Top New York pol under federal investigation
Although not well-known outside New York, Sheldon Silver, speaker of the New York State Assembly for the last two decades, is one of the most powerful politicians in the country. And he is now under investigation by the feds for what looks like pretty serious scandal, according to the New York Times. Three reporters, William K. Rashbaum, Thomas Kaplan, and Susanne Craig, are on the story, meaning this is a big one.
Federal authorities are investigating substantial payments made to the State Assembly speaker, Sheldon Silver, by a small law firm that seeks real estate tax reductions for commercial and residential properties in New York City, according to people with knowledge of the matter.
Prosecutors from the United States attorney’s office for the Southern District of New York and agents of the Federal Bureau of Investigation have found that the law firm, Goldberg & Iryami, P.C., has paid Mr. Silver the sums over roughly a decade, but that he did not list that income on his annual financial disclosure forms, as required, the people said.

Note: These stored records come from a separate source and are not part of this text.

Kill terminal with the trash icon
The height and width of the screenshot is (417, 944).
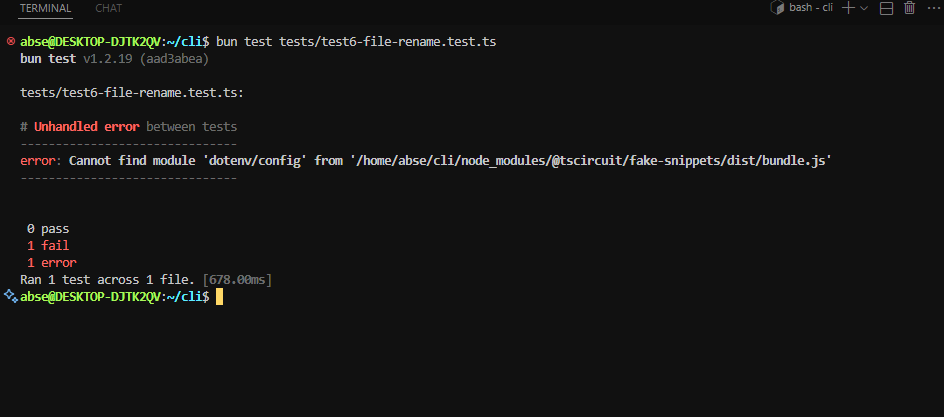pyautogui.click(x=909, y=8)
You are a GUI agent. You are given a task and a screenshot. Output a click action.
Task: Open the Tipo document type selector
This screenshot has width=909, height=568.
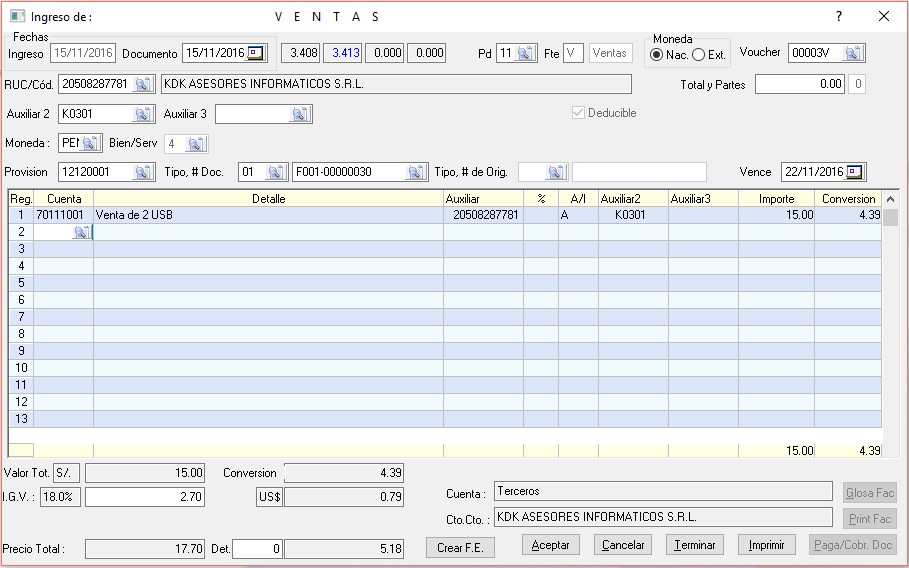[276, 172]
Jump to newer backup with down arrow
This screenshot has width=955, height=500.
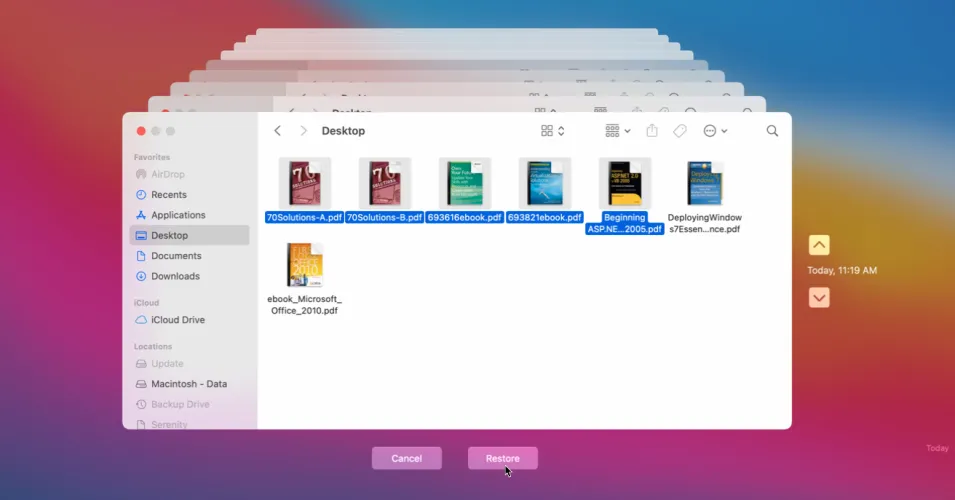click(x=819, y=297)
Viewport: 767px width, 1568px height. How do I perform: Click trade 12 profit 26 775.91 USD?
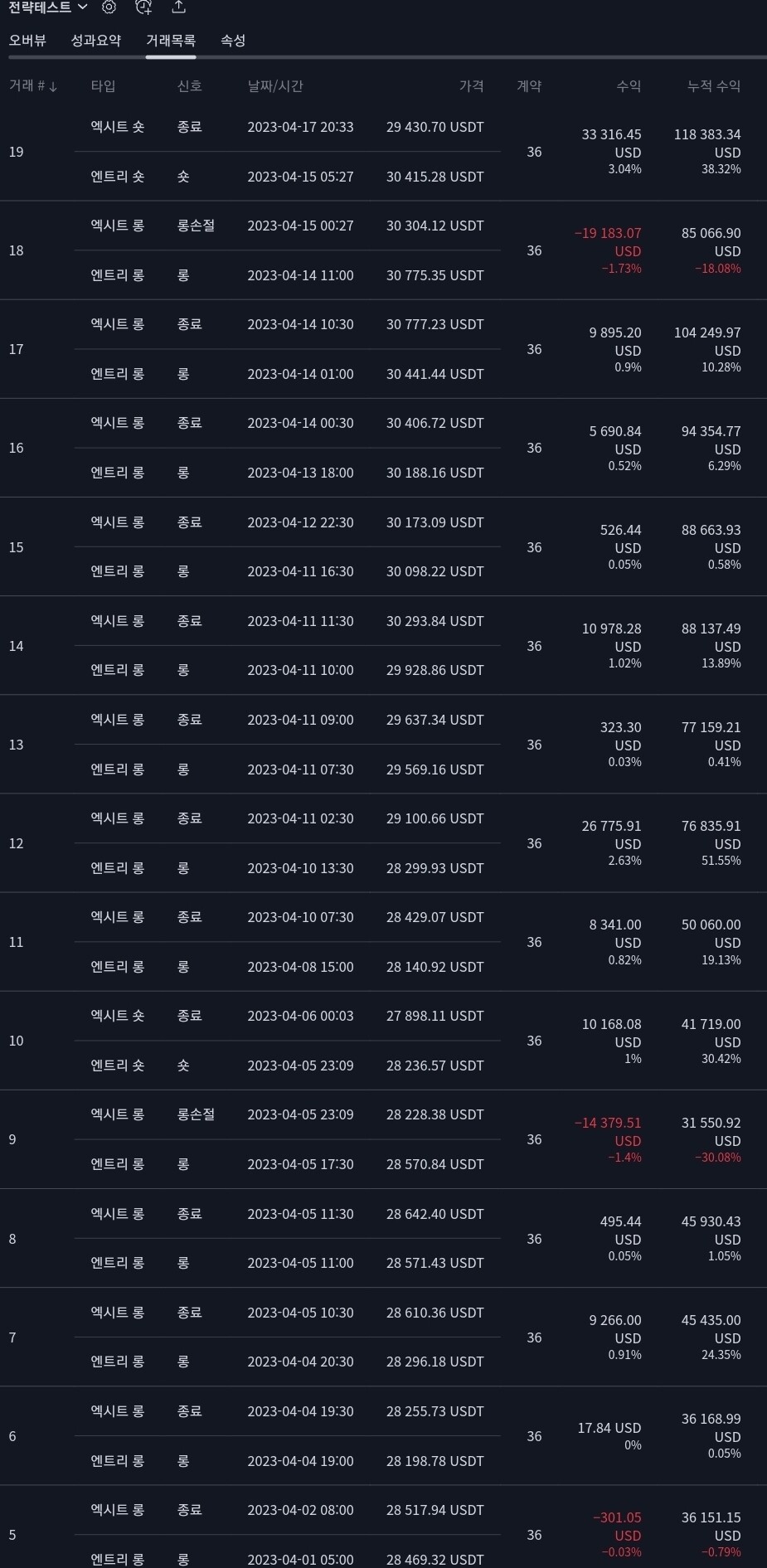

The prosecutors, from the office of the United States attorney, Preet Bharara, and the F.B.I. agents were seeking to determine precisely what Mr. Silver, a Manhattan Democrat, has been doing for the payments, the people said. Spokesmen for the F.B.I. and Mr. Bharara’s office declined to comment.
At stake is a lot more than just Silver, important though he is:
The investigation into the Goldberg firm’s payments to Mr. Silver grew out of the work of the Moreland Commission, an anticorruption panel that Gov. Andrew M. Cuomo, a Democrat, created in 2013 but abruptly shut down in March. Before it was shut down, the commission had investigated how lawmakers earn money outside of Albany, though the inquiry was stymied by a legal challenge from lawmakers and their employers.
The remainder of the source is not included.